WHAT IS BEING ASKED: Reproduce all of the data below word for word, but leave the pictures out of your copy.

-------- DATA FOR THE TASK --------

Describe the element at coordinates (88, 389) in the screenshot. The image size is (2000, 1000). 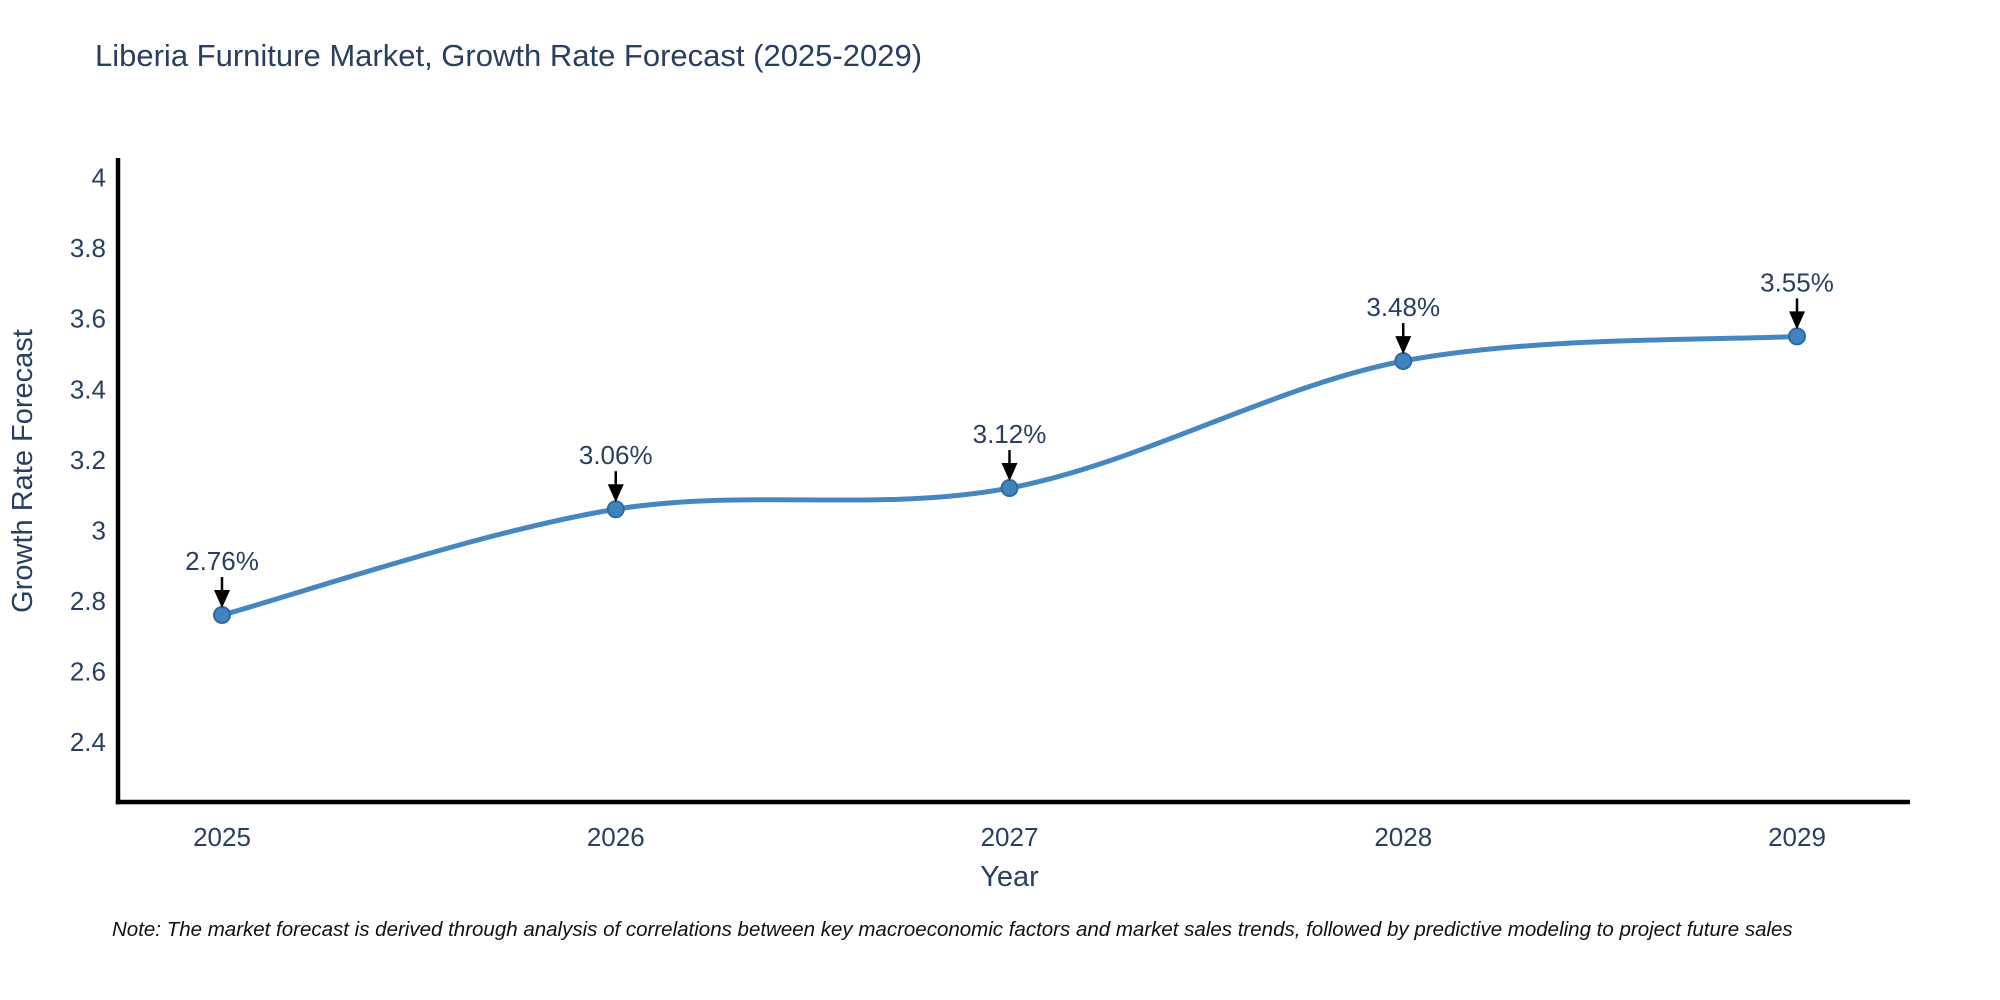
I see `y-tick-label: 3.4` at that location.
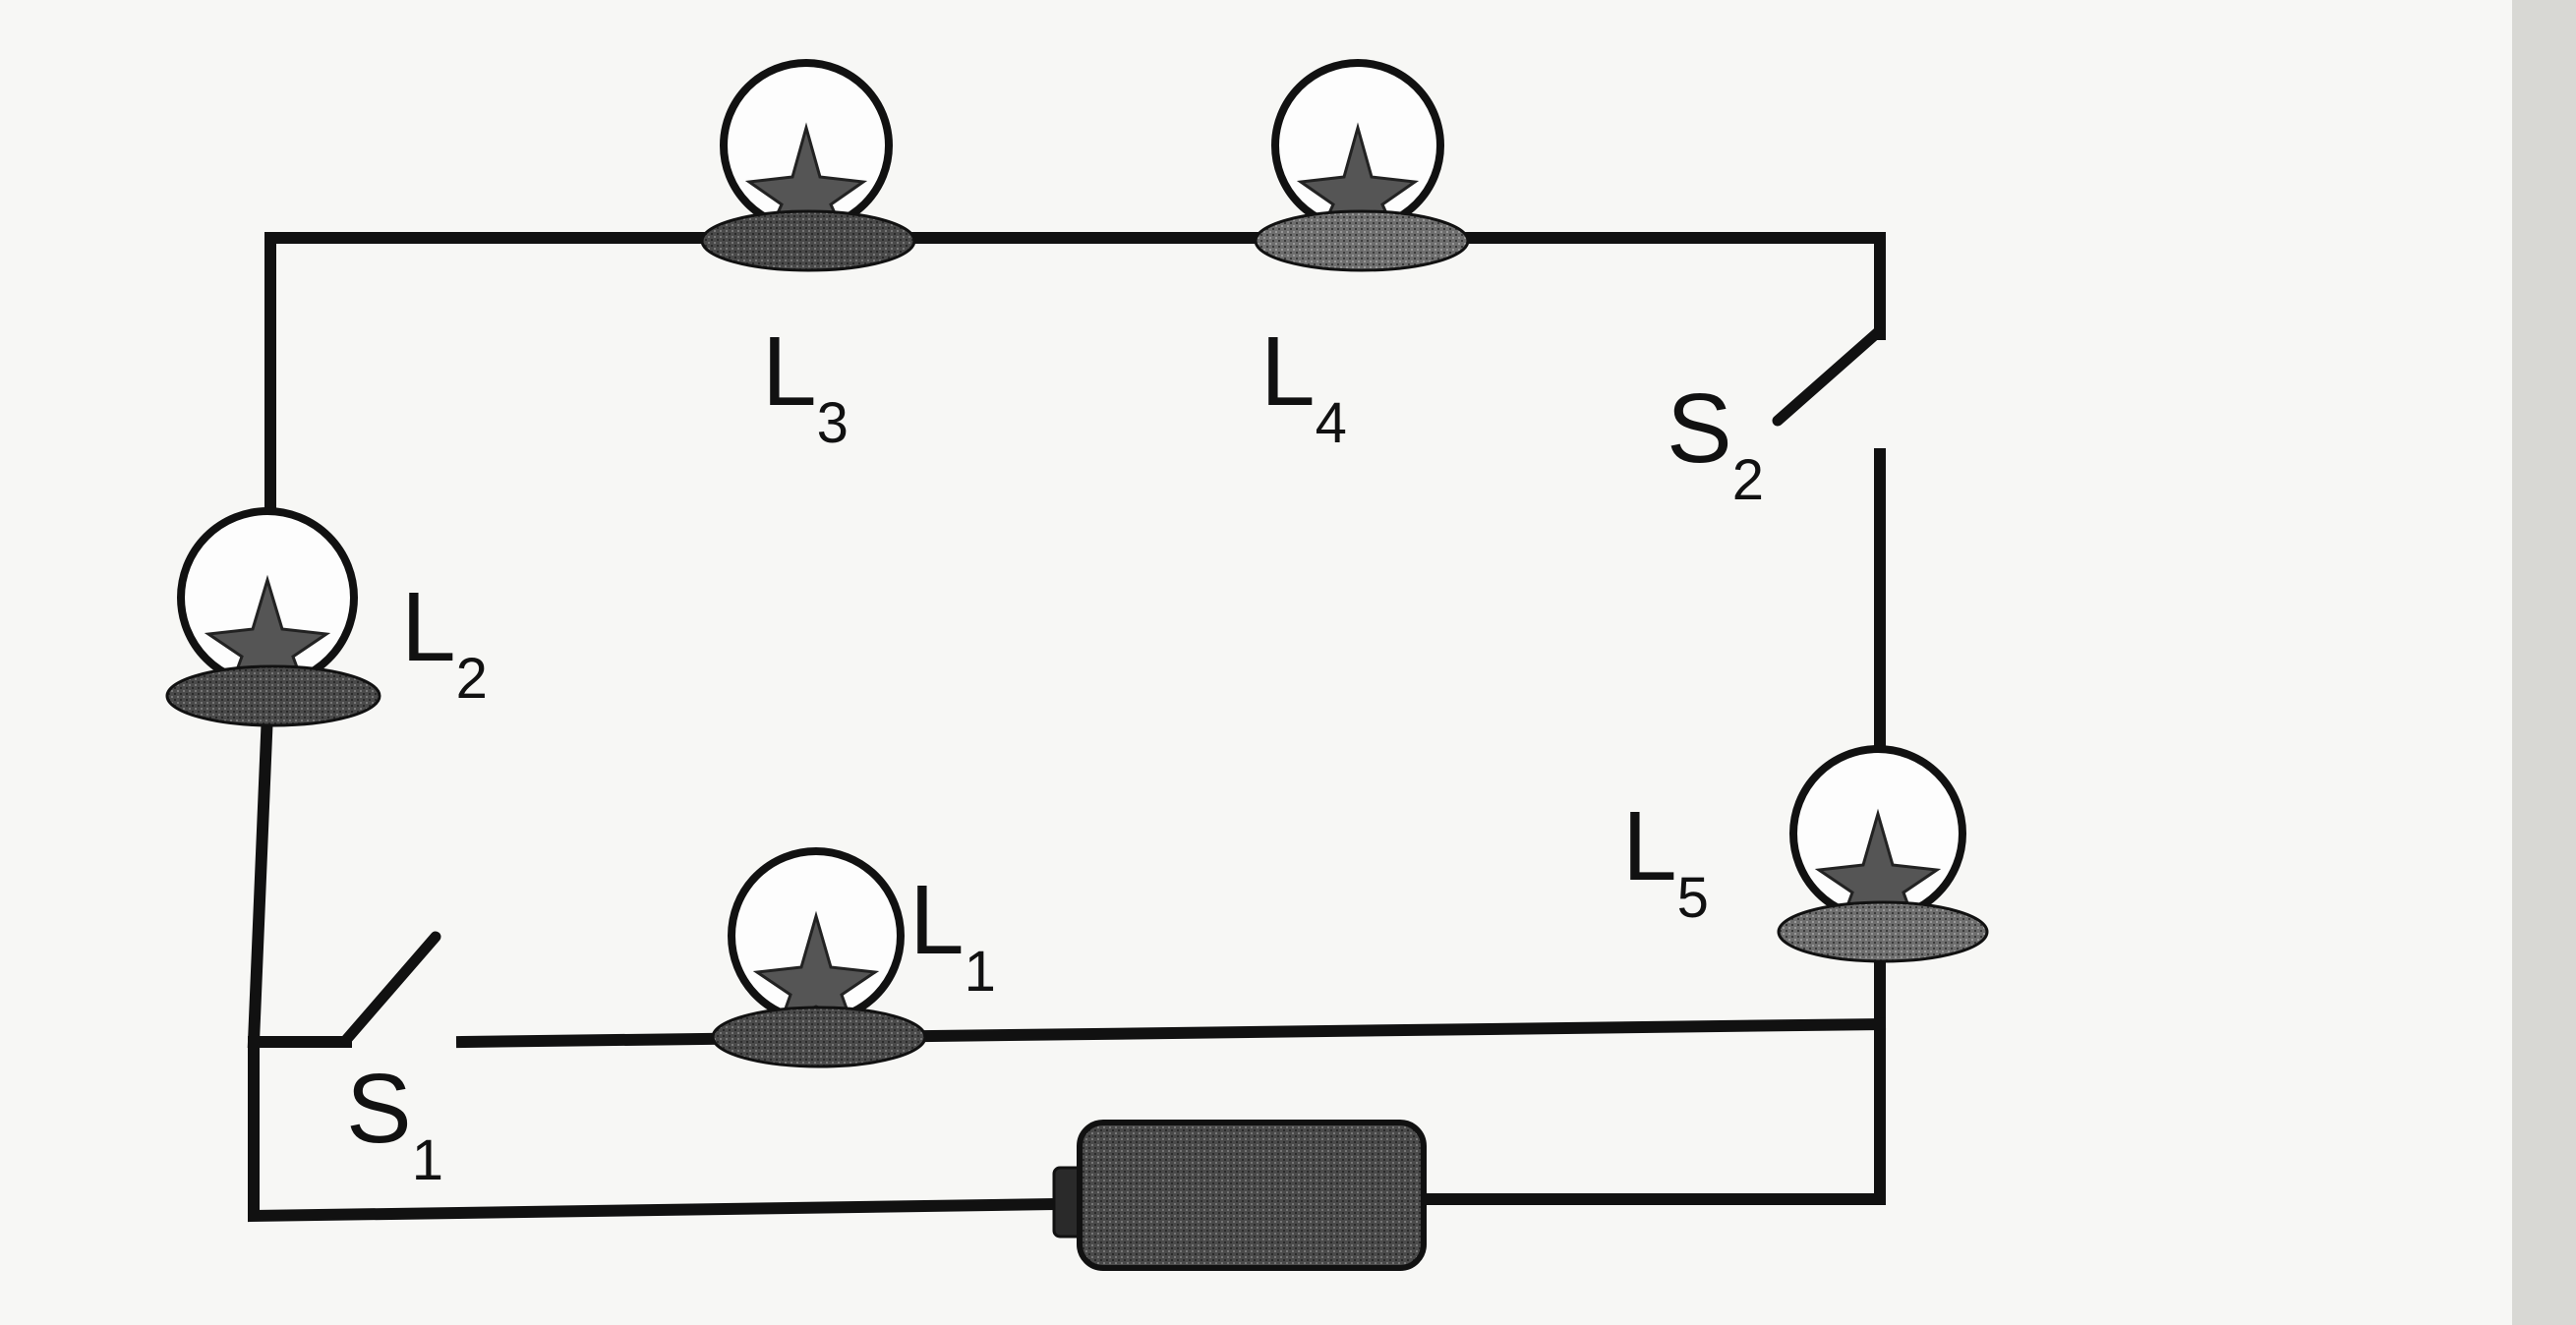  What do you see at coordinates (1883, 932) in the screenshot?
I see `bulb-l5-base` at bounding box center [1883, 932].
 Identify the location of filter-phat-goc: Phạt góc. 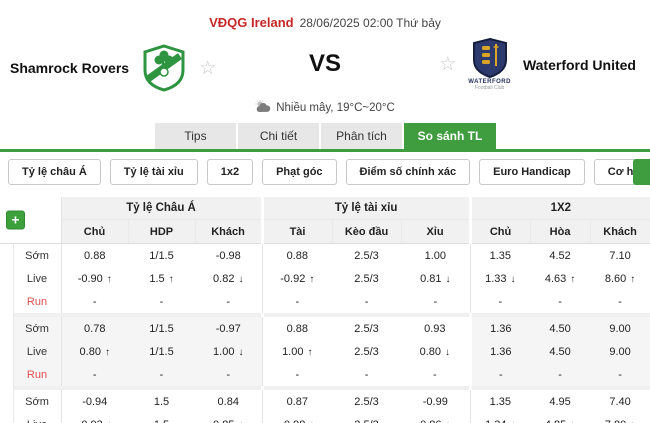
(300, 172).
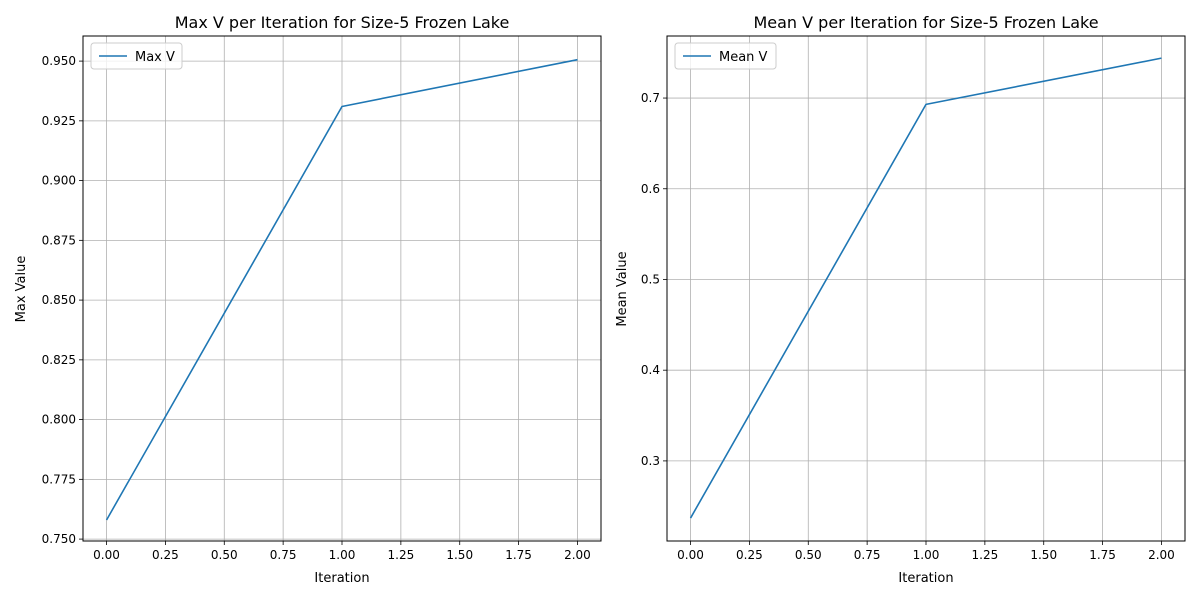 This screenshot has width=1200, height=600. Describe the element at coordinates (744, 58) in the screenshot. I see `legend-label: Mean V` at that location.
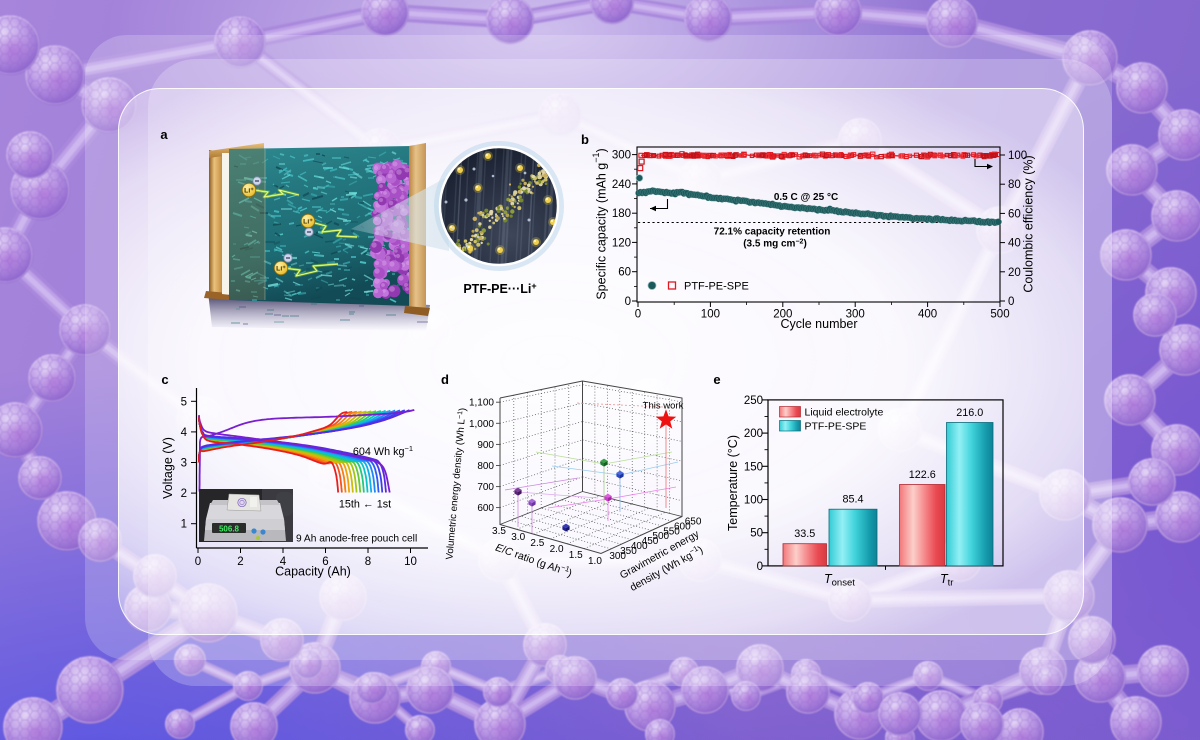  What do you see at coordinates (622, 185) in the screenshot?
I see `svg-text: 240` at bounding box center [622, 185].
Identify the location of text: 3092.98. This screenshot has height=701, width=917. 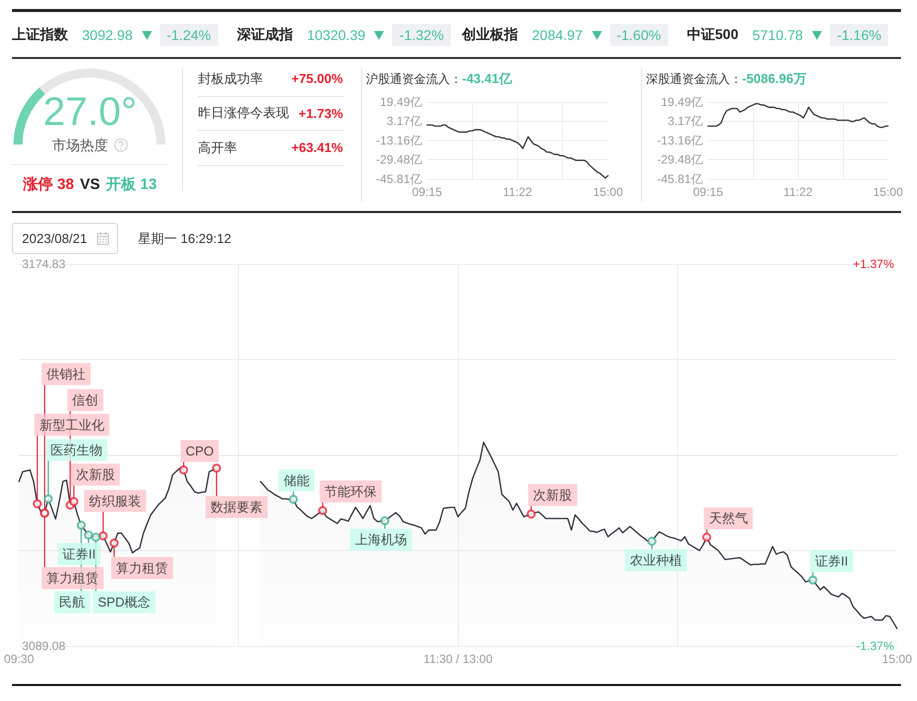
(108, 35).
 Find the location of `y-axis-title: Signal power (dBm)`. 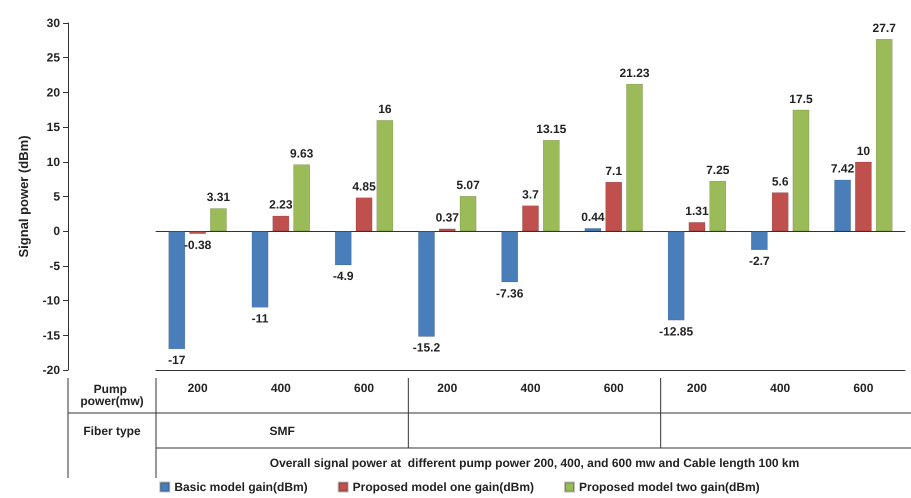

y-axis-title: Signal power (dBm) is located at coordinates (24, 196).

--------

RESULT FOR THIS TASK:
Describe the element at coordinates (88, 389) in the screenshot. The image size is (2000, 1000). 
I see `y-tick-label: 3.4` at that location.
  What do you see at coordinates (1883, 932) in the screenshot?
I see `bulb-l5-base` at bounding box center [1883, 932].
 Identify the location of filter-phat-goc: Phạt góc. 
(300, 172).
 This screenshot has width=1200, height=600. Describe the element at coordinates (744, 58) in the screenshot. I see `legend-label: Mean V` at that location.
  What do you see at coordinates (622, 185) in the screenshot?
I see `svg-text: 240` at bounding box center [622, 185].
Identify the location of text: 3092.98. This screenshot has height=701, width=917. 
(108, 35).
 Find the location of `y-axis-title: Signal power (dBm)`. 

y-axis-title: Signal power (dBm) is located at coordinates (24, 196).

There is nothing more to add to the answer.